*PROBLEM DETAILS:*
Using the records provided below, locate and copy each line that contains the word "computer".

*EXERCISE DATA:*
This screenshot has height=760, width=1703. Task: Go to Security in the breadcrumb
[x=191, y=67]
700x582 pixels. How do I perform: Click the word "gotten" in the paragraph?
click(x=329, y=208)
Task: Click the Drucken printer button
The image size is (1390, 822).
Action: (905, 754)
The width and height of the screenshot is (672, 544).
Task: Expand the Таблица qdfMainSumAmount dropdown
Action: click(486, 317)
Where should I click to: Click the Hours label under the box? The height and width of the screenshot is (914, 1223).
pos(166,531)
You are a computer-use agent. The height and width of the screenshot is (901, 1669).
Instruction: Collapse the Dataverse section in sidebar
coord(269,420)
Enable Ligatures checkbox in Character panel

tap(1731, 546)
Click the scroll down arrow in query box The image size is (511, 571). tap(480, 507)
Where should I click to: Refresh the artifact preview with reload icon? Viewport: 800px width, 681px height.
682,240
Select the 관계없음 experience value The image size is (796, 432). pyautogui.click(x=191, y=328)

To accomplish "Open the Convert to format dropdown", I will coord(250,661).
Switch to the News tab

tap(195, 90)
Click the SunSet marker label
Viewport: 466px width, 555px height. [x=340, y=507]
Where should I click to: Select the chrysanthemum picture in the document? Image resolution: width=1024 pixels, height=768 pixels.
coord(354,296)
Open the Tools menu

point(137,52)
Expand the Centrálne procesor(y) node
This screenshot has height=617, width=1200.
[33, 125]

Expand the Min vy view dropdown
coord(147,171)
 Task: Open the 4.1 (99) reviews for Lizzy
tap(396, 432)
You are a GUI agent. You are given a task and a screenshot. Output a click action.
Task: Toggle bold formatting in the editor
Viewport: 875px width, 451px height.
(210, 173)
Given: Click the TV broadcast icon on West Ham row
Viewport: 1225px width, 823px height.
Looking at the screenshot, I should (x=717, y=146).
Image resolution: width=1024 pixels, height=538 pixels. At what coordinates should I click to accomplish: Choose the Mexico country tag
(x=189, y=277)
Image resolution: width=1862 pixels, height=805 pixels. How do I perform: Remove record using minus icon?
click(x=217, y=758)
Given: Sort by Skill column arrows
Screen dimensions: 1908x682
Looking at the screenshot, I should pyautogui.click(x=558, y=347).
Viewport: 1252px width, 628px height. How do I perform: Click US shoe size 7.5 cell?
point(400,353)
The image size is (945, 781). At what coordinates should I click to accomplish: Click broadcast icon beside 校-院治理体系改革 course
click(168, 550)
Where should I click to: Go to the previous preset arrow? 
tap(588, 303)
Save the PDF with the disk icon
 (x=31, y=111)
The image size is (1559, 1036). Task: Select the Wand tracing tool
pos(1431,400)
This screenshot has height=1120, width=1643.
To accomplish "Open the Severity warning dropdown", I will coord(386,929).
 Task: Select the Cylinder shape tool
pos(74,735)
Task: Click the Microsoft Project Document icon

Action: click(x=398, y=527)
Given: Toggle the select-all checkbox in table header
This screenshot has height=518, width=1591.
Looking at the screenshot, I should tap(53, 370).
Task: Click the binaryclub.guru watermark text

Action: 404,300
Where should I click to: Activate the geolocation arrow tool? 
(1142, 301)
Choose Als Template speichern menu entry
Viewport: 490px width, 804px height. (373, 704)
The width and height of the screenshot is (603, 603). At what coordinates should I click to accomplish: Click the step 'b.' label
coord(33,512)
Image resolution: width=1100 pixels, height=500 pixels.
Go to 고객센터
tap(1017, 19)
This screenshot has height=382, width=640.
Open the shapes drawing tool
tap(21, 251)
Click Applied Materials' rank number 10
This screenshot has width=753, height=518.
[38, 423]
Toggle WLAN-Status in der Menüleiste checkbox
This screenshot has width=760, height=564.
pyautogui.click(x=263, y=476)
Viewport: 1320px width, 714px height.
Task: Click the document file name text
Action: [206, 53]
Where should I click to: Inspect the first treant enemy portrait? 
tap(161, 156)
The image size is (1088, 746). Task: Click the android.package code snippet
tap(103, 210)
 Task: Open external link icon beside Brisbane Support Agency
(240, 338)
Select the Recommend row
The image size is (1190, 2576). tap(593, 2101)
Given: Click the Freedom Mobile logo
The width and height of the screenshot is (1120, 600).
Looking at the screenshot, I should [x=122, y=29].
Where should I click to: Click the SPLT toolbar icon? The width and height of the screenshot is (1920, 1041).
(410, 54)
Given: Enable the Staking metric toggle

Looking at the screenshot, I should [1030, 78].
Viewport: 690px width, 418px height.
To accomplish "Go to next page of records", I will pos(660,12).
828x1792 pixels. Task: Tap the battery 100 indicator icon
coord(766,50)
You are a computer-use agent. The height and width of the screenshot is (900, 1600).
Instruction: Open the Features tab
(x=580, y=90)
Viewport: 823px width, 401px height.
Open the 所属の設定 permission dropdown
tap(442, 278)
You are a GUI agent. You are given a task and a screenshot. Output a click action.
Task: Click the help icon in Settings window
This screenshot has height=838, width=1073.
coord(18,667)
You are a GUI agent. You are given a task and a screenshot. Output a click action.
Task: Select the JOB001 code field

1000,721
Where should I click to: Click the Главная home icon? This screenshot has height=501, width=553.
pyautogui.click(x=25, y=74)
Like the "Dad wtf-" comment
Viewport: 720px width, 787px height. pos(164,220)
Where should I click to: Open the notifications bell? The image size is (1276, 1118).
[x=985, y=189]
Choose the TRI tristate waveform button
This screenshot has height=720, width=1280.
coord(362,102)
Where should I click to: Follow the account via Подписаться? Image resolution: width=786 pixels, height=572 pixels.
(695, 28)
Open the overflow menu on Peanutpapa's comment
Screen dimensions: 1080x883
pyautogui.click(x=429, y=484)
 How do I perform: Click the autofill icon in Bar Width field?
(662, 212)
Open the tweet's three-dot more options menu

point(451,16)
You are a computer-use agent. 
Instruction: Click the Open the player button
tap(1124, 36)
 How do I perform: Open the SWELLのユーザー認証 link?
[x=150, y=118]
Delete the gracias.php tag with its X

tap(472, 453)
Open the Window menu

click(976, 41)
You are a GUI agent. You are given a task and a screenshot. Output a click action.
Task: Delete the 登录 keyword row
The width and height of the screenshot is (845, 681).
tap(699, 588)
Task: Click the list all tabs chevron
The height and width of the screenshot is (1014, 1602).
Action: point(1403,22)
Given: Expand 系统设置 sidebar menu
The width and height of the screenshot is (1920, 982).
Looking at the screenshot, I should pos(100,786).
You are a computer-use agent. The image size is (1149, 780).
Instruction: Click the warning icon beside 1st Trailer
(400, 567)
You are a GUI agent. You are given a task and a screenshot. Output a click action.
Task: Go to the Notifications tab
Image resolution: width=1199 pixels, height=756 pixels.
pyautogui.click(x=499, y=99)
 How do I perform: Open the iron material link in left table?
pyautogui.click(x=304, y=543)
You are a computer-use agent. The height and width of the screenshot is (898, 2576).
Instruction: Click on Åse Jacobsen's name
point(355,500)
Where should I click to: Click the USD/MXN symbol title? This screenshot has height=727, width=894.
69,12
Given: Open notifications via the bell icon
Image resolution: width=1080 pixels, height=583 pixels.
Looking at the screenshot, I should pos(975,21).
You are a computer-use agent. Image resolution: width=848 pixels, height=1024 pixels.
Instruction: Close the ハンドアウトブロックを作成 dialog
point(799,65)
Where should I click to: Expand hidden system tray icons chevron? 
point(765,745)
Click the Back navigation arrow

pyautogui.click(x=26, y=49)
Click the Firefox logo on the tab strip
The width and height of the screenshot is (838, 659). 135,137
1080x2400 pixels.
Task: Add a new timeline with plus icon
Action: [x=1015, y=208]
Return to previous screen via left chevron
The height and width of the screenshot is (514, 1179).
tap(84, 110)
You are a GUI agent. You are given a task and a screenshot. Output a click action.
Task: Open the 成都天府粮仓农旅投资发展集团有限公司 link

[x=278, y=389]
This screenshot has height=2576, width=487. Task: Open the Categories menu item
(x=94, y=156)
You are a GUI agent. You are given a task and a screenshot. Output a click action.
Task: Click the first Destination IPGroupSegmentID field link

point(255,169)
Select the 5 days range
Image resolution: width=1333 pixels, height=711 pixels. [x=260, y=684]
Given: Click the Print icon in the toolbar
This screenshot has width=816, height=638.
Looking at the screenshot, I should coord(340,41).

*RESPONSE AREA:*
You are a computer-use agent. The height and width of the screenshot is (901, 1669).
You are a computer-use agent. The height and width of the screenshot is (900, 1600).
You are a computer-use agent. 
You are a computer-use agent. The image size is (1149, 780).
You are a computer-use agent. The height and width of the screenshot is (898, 2576).
You are a computer-use agent. Image resolution: width=848 pixels, height=1024 pixels.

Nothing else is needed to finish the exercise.